| Description of the task |
Could you write out the rows again, starting at the line that contains "You are a GUI" and ending at the last row, requests included, with every click coordinate in the answers multiplied by 1.9 and rounded to a whole number, halves rounded up? Keep the numbers in the requests unchanged, and leave the pictures out.

| Exercise material |
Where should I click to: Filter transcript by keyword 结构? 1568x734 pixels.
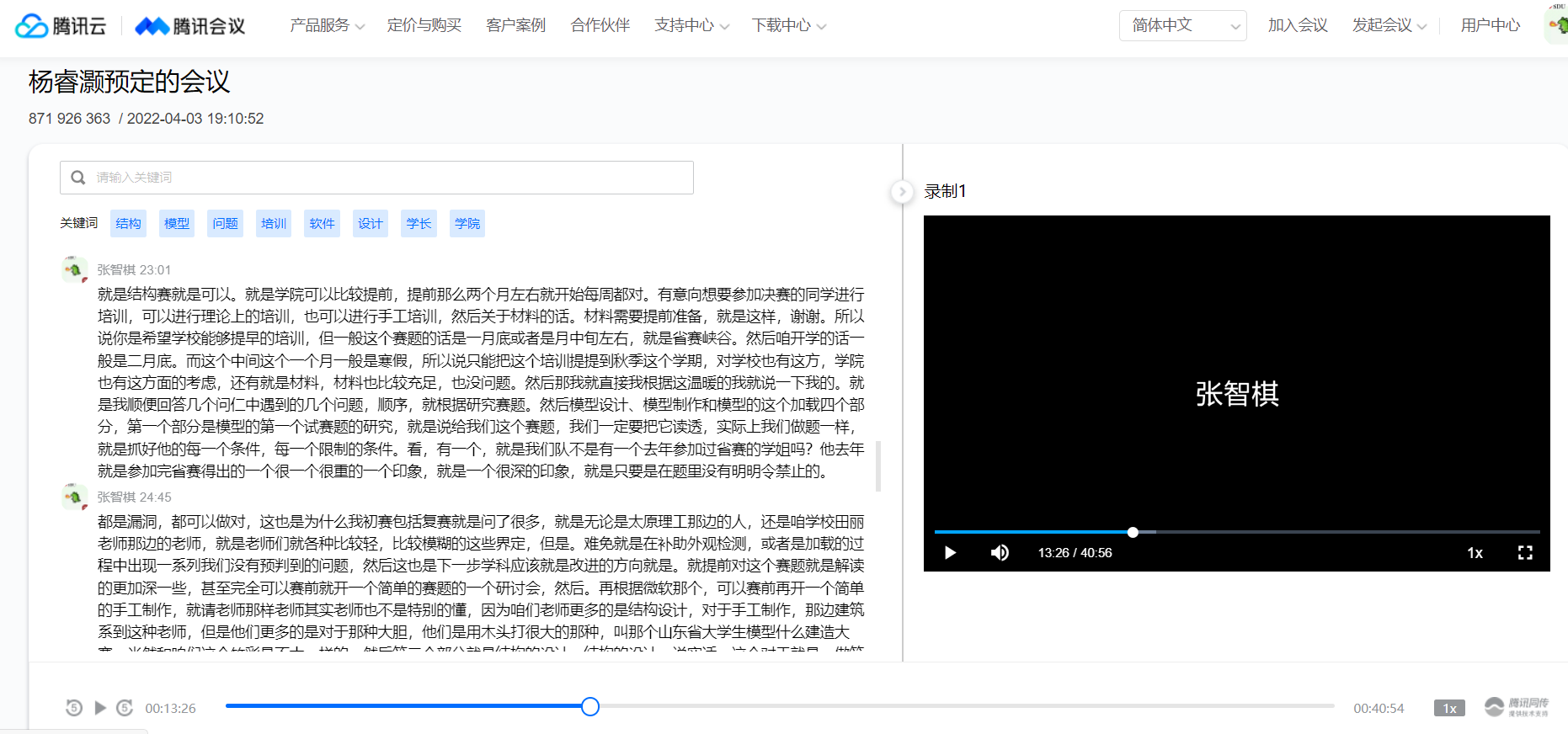coord(128,224)
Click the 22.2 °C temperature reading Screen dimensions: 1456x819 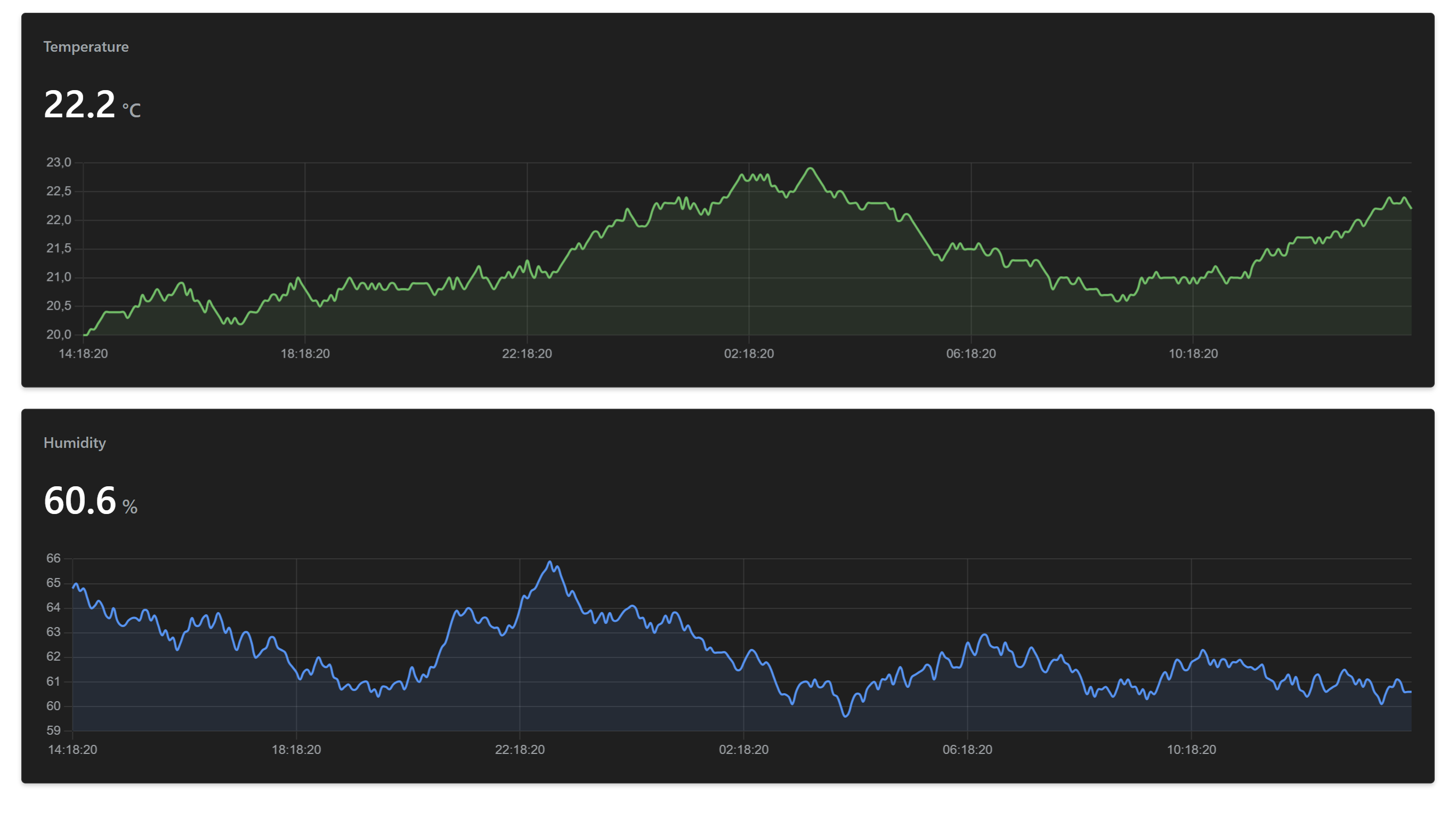(92, 105)
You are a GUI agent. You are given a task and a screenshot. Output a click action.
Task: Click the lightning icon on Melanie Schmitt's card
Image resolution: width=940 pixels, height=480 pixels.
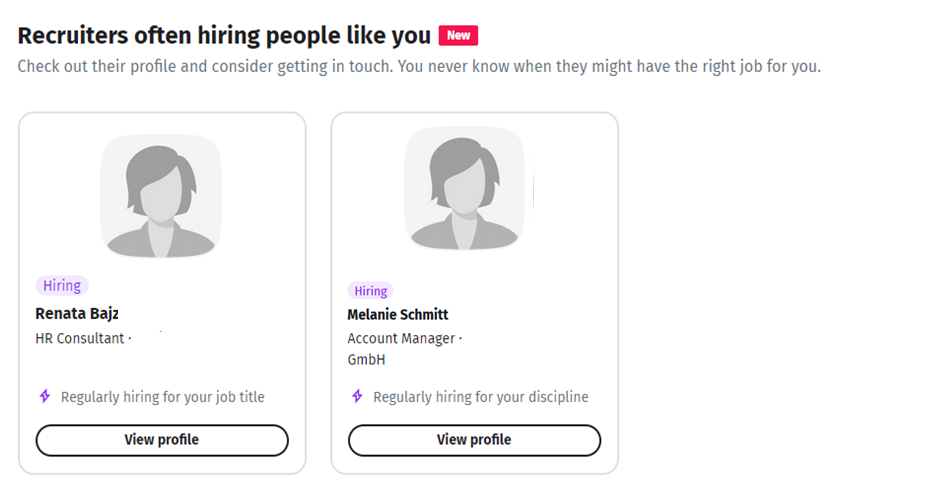pos(357,397)
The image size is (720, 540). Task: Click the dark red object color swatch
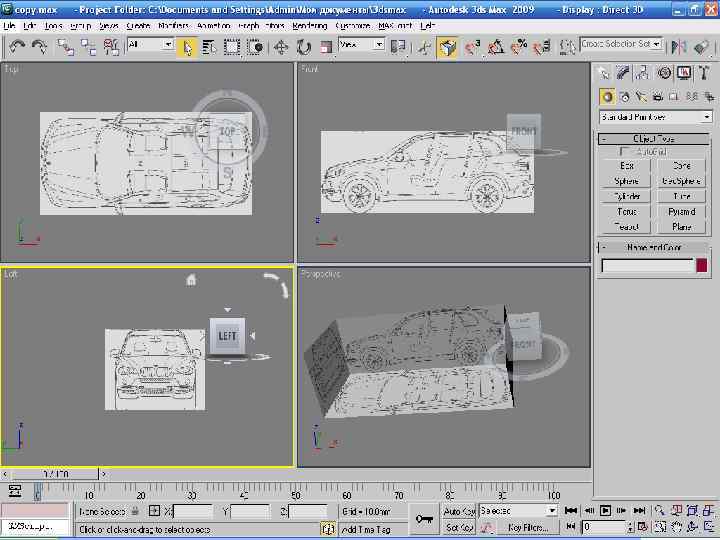point(702,266)
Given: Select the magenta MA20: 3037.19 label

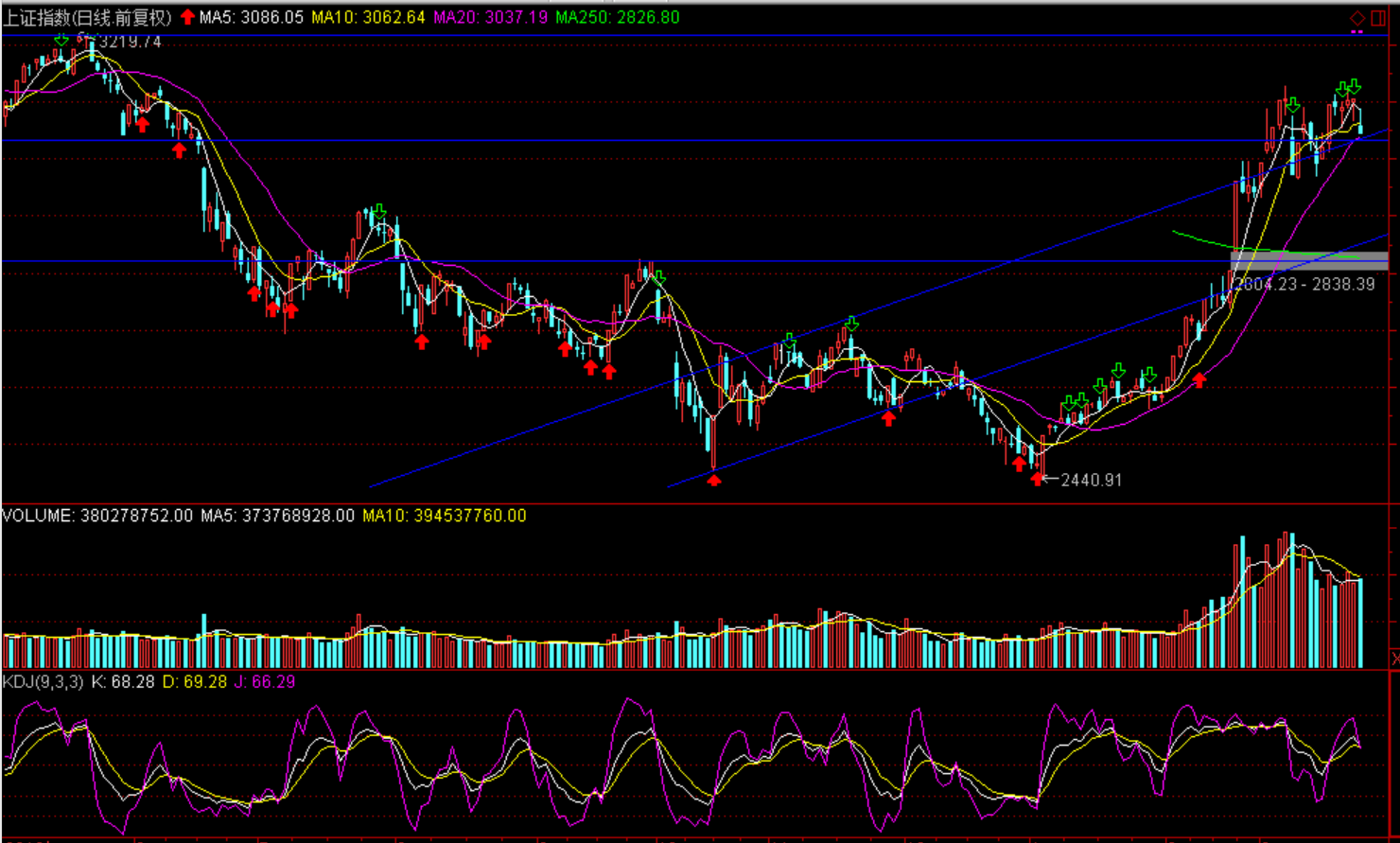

| Finished task |
You are a GUI agent. You are given a task and a screenshot. Output a click action.
Task: Click the lightning icon on Melanie Schmitt's card
Image resolution: width=940 pixels, height=480 pixels.
pos(678,754)
The image size is (720, 540). Task: Click the dark red object color swatch
point(1334,505)
Given: Select the magenta MA20: 3037.19 label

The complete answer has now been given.